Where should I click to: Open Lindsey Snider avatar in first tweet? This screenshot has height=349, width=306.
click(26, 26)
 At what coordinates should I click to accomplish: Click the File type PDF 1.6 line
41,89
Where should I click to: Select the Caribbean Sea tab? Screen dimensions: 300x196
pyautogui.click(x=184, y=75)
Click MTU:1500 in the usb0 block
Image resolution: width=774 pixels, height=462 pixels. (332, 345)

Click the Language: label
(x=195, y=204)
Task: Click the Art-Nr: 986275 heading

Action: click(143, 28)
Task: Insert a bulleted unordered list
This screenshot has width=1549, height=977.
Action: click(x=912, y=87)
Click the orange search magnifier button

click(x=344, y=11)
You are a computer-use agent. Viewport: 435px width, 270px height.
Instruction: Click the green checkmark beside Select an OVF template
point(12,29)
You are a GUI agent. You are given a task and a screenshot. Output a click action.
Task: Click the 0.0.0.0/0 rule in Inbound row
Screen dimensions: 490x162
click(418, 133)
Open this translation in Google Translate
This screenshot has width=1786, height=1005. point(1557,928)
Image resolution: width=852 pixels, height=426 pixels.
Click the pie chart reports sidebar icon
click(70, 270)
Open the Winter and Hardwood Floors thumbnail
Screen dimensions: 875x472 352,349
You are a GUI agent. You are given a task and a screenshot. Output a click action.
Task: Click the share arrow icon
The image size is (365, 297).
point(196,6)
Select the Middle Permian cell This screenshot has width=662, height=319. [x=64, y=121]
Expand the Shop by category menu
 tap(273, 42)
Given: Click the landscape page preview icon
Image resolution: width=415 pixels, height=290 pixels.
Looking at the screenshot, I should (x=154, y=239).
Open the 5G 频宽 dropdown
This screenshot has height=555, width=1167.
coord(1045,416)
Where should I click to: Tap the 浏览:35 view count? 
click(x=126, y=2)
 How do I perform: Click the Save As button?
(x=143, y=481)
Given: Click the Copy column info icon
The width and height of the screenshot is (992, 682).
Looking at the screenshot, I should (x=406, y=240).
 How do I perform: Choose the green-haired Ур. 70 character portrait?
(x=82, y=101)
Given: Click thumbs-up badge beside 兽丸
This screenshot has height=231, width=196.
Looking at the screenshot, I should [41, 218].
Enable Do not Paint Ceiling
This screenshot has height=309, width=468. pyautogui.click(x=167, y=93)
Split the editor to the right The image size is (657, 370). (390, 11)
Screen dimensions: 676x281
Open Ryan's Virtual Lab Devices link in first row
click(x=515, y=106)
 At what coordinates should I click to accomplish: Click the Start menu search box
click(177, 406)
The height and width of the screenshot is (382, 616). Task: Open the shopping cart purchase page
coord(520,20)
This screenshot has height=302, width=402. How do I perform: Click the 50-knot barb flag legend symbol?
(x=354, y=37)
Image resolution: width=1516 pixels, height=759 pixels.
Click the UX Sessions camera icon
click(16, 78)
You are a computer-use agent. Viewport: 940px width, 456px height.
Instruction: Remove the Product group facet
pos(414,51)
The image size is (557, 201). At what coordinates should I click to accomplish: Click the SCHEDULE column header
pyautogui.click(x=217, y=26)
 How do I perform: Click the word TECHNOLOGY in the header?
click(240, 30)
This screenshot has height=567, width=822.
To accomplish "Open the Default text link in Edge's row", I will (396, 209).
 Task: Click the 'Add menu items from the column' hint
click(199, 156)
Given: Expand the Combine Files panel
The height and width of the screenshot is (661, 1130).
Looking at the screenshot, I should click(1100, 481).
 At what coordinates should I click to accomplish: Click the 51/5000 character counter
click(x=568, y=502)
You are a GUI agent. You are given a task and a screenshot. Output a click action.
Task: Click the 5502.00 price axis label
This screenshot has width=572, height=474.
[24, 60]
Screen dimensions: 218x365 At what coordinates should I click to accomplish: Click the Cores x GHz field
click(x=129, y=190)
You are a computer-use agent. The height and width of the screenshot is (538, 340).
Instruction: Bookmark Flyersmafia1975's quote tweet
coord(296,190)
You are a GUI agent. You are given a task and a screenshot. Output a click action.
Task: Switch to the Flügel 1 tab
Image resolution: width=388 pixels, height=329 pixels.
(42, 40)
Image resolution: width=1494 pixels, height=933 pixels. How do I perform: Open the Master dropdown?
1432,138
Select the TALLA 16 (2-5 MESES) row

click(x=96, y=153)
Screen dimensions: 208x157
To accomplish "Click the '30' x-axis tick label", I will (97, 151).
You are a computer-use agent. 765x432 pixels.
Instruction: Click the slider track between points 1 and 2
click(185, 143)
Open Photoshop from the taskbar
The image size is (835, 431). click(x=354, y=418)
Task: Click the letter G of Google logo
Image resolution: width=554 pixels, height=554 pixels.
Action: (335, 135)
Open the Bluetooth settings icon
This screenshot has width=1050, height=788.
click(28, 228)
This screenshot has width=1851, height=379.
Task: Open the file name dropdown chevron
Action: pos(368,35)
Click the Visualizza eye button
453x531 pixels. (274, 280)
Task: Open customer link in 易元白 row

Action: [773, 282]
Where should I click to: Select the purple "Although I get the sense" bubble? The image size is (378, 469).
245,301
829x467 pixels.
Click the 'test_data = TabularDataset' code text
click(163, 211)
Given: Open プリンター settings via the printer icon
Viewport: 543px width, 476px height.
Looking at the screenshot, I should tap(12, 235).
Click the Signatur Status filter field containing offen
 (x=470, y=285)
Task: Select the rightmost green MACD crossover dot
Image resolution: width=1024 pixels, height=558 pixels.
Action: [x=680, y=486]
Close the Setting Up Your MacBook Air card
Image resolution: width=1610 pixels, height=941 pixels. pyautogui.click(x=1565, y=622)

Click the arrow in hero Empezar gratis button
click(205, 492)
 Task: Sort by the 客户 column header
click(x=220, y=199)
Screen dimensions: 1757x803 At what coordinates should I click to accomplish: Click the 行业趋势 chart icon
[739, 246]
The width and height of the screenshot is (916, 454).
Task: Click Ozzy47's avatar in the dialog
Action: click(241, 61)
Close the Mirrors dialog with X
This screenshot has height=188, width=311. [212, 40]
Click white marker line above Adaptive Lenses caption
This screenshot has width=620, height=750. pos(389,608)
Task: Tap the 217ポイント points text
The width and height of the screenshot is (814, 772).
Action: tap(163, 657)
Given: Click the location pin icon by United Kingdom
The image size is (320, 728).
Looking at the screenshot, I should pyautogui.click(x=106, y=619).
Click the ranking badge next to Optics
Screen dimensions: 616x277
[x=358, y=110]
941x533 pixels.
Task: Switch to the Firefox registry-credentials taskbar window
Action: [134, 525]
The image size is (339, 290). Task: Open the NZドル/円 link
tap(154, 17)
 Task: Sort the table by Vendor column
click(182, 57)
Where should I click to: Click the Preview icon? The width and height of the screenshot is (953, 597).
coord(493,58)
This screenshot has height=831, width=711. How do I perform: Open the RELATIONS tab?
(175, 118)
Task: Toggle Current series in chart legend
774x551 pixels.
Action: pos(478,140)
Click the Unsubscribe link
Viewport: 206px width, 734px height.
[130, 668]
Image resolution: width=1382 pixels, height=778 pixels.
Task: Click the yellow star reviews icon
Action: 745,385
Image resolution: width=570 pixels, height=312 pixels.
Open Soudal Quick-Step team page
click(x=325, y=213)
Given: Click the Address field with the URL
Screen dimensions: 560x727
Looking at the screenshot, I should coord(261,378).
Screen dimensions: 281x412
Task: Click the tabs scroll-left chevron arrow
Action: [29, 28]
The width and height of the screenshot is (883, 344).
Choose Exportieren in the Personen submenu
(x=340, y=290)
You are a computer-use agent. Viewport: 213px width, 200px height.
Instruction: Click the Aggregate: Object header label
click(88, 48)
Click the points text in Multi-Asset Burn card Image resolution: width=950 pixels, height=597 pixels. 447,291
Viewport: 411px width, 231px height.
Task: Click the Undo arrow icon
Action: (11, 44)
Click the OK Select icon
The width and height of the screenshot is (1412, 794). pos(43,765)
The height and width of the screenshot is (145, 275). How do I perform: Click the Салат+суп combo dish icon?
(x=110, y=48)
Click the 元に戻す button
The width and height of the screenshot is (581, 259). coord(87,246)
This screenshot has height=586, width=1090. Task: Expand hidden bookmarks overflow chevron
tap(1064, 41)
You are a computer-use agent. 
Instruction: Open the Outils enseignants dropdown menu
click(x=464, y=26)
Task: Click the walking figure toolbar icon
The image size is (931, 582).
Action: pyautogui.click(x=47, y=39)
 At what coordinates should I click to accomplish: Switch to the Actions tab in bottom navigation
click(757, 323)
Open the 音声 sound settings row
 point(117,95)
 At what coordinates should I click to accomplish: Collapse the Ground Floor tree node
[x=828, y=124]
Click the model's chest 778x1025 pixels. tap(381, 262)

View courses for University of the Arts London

--------------------------------

Reprint exactly the lines above that start at the one with "Open the Winter and Hardwood Floors thumbnail" and end at the one with "Given: Click the landscape page preview icon", keeping both and adding none.

• **Output**
Open the Winter and Hardwood Floors thumbnail
Screen dimensions: 875x472 352,349
You are a GUI agent. You are given a task and a screenshot. Output a click action.
Task: Click the share arrow icon
The image size is (365, 297).
point(196,6)
Select the Middle Permian cell This screenshot has width=662, height=319. [x=64, y=121]
Expand the Shop by category menu
 tap(273, 42)
Given: Click the landscape page preview icon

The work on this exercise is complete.